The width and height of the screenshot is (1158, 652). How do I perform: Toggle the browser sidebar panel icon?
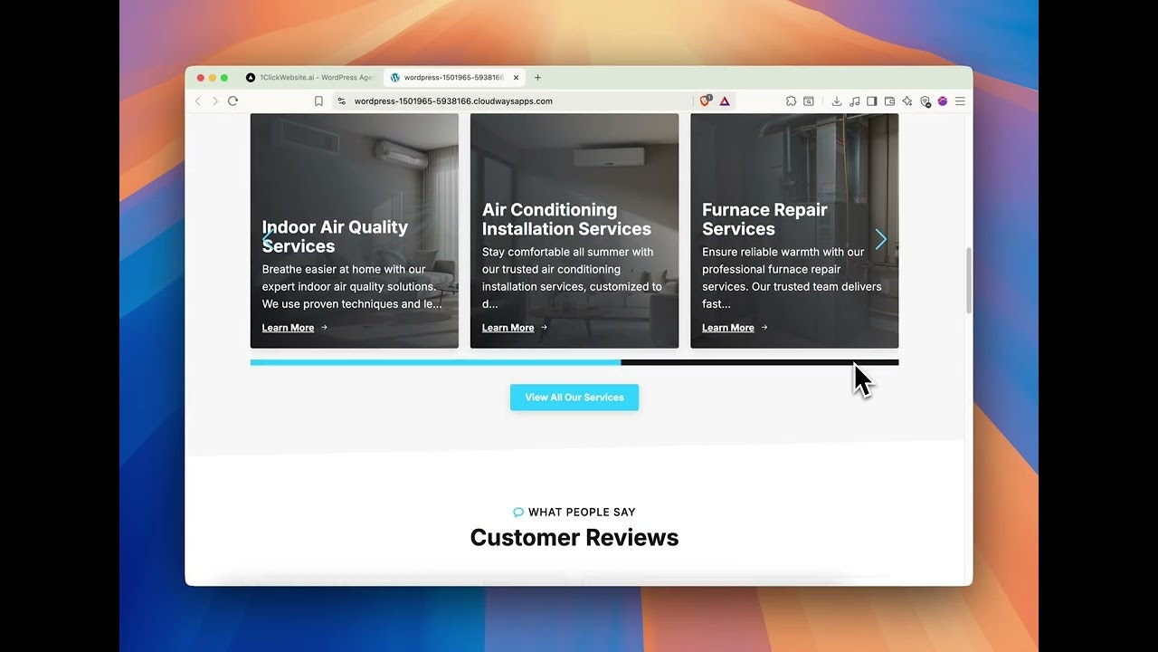870,101
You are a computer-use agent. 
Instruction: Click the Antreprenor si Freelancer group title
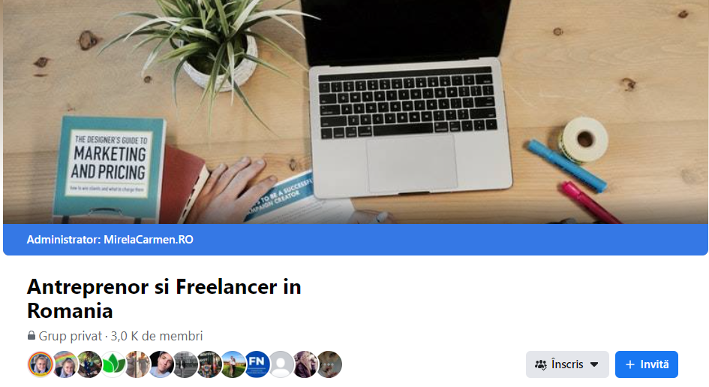[x=164, y=299]
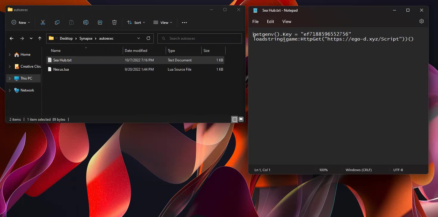438x217 pixels.
Task: Collapse the This PC tree item
Action: (x=10, y=78)
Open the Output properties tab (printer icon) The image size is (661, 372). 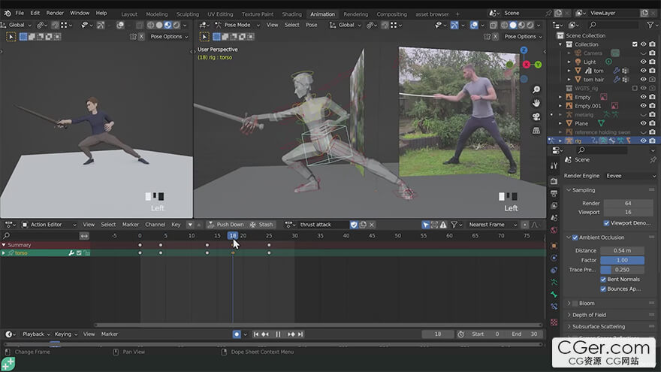[554, 194]
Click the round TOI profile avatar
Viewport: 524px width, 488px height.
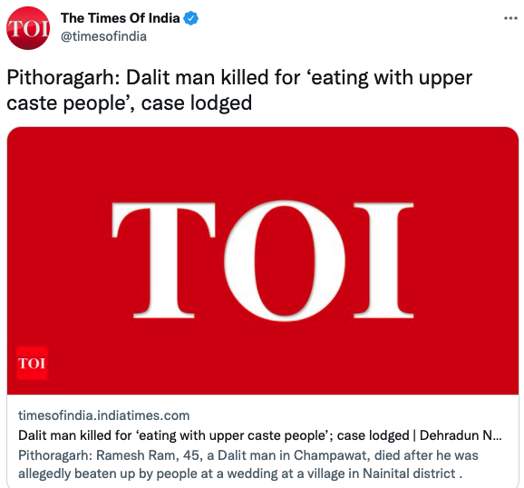pos(28,28)
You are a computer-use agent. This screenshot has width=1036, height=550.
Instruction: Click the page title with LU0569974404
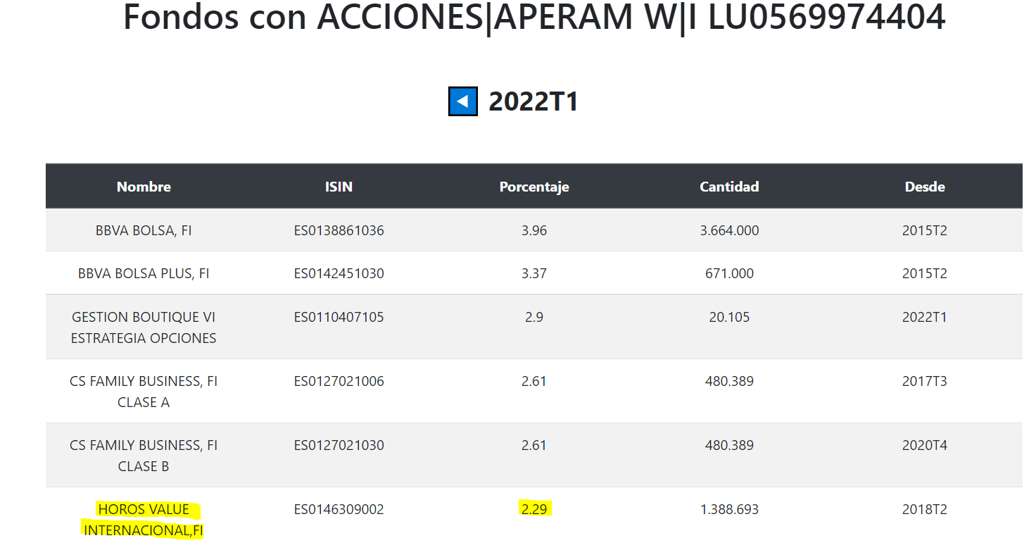pyautogui.click(x=534, y=16)
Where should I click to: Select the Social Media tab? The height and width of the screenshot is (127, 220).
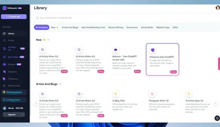tap(147, 27)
= = =
→ What you should do:
The copy should hold exactly the lines from the line containing "You are a computer-use agent. This" through the last line of the records, both included, and no pictures or other lines.

→ Answer section:
You are a computer-use agent. This screenshot has width=1036, height=550.
Instruction: Click the page title with LU0569974404
pyautogui.click(x=534, y=16)
Where should I click to: Select the Social Media tab? The height and width of the screenshot is (127, 220).
tap(147, 27)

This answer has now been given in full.